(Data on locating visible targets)
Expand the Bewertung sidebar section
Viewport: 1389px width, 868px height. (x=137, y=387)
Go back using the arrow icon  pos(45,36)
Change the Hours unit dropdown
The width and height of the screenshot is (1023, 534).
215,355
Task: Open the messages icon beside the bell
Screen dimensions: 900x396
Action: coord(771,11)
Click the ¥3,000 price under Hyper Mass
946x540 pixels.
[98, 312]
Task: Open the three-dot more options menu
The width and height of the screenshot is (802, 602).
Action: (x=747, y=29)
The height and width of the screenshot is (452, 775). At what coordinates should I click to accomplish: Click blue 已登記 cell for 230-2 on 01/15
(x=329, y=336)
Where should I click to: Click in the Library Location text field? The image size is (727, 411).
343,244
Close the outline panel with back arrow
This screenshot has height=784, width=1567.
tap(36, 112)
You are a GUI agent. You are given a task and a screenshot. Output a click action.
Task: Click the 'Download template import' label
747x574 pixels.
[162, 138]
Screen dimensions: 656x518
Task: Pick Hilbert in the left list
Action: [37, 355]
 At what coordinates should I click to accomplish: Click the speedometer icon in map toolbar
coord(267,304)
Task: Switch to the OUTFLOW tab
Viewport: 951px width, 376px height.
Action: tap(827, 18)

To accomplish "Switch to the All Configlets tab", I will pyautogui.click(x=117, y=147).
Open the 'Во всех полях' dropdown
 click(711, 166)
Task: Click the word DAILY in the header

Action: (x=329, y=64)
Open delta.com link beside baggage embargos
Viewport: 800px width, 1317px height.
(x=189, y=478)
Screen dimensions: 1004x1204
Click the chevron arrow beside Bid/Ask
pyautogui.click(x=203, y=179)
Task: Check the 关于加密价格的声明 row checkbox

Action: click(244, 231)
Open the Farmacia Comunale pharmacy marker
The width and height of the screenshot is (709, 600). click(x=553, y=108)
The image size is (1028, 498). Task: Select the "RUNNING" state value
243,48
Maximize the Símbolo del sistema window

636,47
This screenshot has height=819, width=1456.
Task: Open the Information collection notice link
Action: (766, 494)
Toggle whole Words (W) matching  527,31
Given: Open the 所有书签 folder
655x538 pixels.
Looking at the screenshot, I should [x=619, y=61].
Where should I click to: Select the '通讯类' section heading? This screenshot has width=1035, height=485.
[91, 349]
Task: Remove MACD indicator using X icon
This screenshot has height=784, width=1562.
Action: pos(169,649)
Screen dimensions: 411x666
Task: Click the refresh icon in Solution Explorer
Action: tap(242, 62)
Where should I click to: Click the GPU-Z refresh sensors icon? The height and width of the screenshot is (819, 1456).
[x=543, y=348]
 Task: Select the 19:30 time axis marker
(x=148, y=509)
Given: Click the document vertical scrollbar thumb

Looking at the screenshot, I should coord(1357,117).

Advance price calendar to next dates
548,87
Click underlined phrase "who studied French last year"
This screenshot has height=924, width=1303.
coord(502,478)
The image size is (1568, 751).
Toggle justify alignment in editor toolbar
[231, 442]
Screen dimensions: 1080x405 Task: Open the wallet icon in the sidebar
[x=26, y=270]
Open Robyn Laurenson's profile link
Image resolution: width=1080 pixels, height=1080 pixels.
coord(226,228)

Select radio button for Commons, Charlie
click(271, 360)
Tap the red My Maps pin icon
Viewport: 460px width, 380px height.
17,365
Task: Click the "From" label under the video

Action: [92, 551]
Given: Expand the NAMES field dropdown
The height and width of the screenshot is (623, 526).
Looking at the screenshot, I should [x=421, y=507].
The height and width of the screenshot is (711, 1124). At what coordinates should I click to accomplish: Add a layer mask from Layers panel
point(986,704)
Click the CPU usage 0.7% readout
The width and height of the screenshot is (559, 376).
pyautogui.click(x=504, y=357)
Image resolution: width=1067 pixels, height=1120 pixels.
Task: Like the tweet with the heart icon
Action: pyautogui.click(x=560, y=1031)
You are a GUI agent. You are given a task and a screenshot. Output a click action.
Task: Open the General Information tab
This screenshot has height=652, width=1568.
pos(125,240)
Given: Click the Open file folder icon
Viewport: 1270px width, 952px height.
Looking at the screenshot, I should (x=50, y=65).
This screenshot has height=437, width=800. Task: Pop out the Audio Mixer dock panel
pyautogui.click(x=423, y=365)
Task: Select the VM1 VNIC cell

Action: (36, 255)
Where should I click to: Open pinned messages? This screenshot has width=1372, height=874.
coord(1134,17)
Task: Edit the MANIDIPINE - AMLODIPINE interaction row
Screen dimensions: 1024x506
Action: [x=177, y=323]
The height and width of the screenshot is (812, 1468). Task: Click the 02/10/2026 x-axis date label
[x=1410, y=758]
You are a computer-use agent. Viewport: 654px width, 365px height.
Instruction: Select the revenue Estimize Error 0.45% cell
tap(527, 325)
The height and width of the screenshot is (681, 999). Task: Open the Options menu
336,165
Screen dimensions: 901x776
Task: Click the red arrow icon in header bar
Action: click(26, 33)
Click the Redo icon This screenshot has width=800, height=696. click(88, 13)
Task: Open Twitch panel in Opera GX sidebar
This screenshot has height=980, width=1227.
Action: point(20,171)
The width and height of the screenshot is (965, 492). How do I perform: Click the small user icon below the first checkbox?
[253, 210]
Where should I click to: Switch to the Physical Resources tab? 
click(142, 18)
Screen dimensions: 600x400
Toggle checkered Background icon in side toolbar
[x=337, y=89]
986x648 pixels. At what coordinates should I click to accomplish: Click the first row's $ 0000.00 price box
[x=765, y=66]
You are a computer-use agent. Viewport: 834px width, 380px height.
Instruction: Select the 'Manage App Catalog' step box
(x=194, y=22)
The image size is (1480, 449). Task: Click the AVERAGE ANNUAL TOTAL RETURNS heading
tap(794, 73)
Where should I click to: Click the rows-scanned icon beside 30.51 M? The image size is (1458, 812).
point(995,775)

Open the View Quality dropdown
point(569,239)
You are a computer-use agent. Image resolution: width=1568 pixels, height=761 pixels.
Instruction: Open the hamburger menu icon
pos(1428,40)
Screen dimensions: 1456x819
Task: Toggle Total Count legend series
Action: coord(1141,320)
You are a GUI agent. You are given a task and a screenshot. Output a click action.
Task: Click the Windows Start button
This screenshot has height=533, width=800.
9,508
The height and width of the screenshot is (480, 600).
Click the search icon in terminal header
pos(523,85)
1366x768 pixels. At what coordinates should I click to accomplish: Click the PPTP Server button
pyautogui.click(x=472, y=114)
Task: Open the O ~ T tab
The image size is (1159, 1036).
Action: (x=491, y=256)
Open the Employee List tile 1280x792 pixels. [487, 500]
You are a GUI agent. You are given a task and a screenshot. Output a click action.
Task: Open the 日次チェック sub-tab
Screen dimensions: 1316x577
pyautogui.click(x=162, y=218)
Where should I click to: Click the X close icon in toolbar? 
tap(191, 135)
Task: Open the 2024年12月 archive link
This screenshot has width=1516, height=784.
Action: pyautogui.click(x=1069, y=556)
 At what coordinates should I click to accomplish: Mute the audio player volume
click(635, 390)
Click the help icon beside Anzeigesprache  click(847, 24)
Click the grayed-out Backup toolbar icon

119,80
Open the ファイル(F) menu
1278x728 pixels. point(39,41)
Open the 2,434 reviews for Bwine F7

Given problem:
Which lines in the entries above contain the string "beside"? Find each one, matching case exactly, and copy every such line in full.

Exercise response:
Task: Open the messages icon beside the bell
Open delta.com link beside baggage embargos
Click the chevron arrow beside Bid/Ask
Where should I click to: Click the rows-scanned icon beside 30.51 M? The image size is (1458, 812).
Click the help icon beside Anzeigesprache  click(847, 24)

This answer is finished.